======== Records to process ========

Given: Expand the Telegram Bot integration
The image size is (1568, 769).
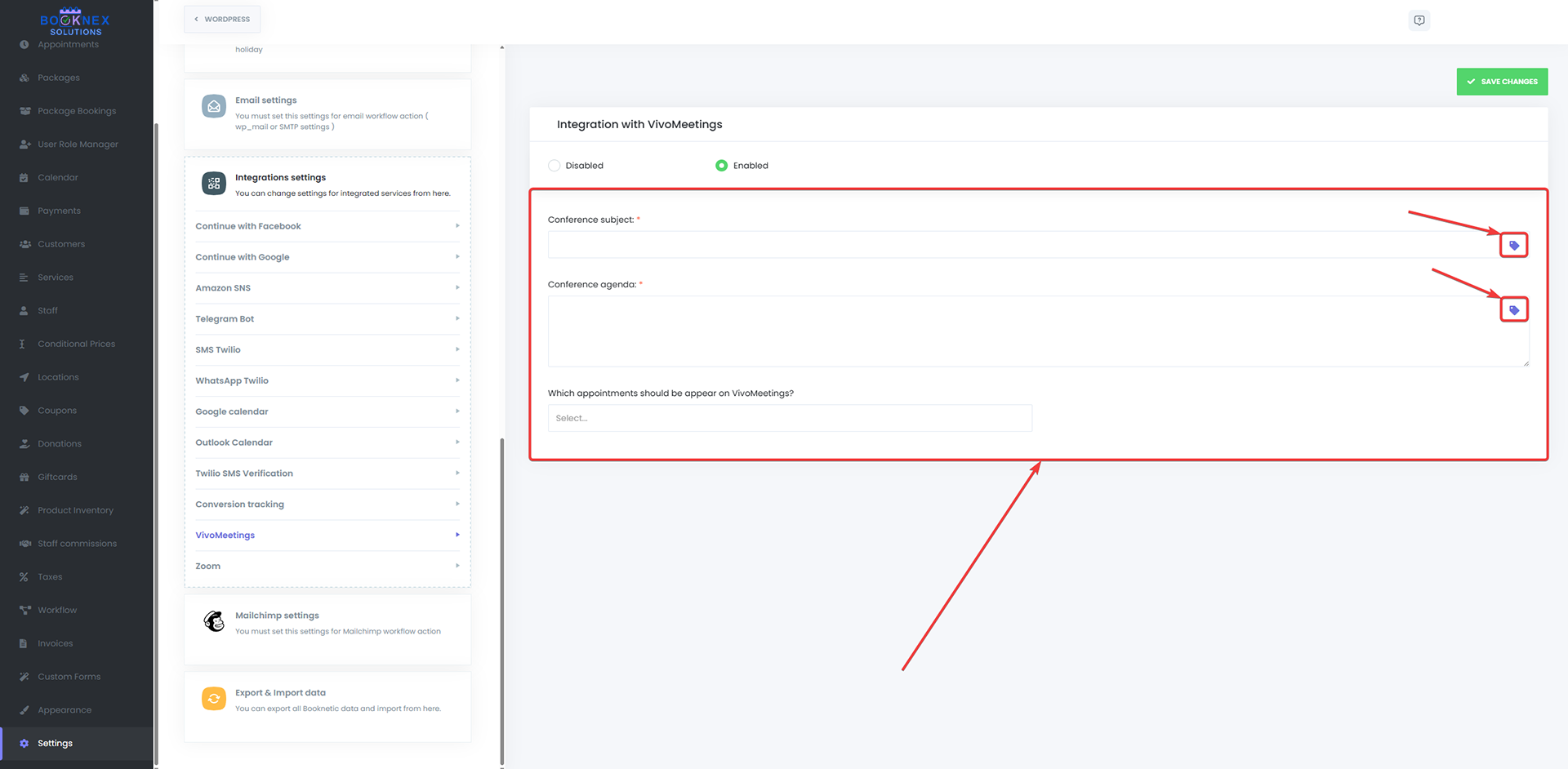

========
======== Records to process ========

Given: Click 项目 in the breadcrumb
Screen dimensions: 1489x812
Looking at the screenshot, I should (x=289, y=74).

========
======== Records to process ========

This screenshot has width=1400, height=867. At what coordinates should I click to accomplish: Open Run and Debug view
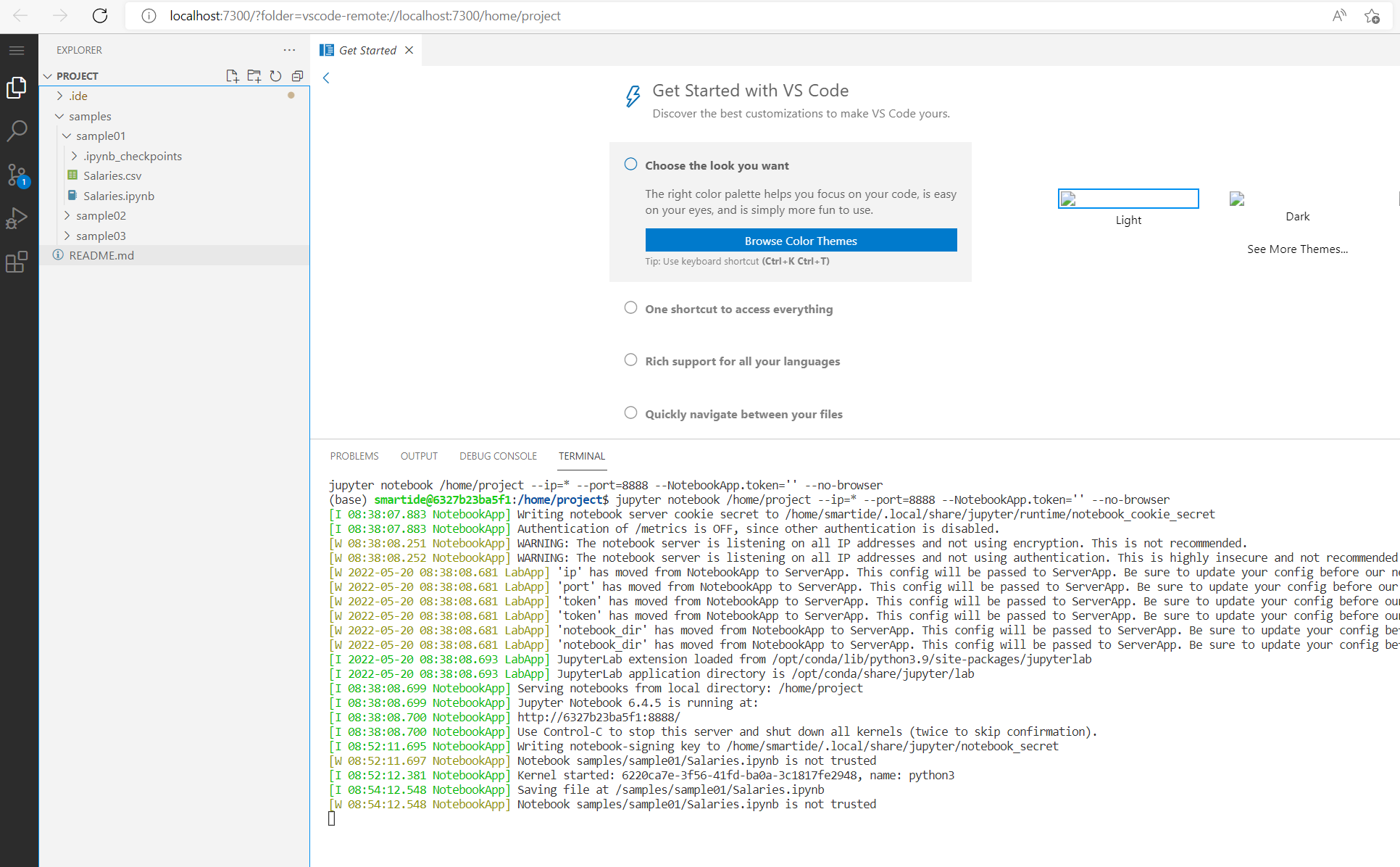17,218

========

● Aim of the task
List all lines in the material containing the string "Given".

● Expected answer
Given: Expand the Telegram Bot integration
Given: Click 项目 in the breadcrumb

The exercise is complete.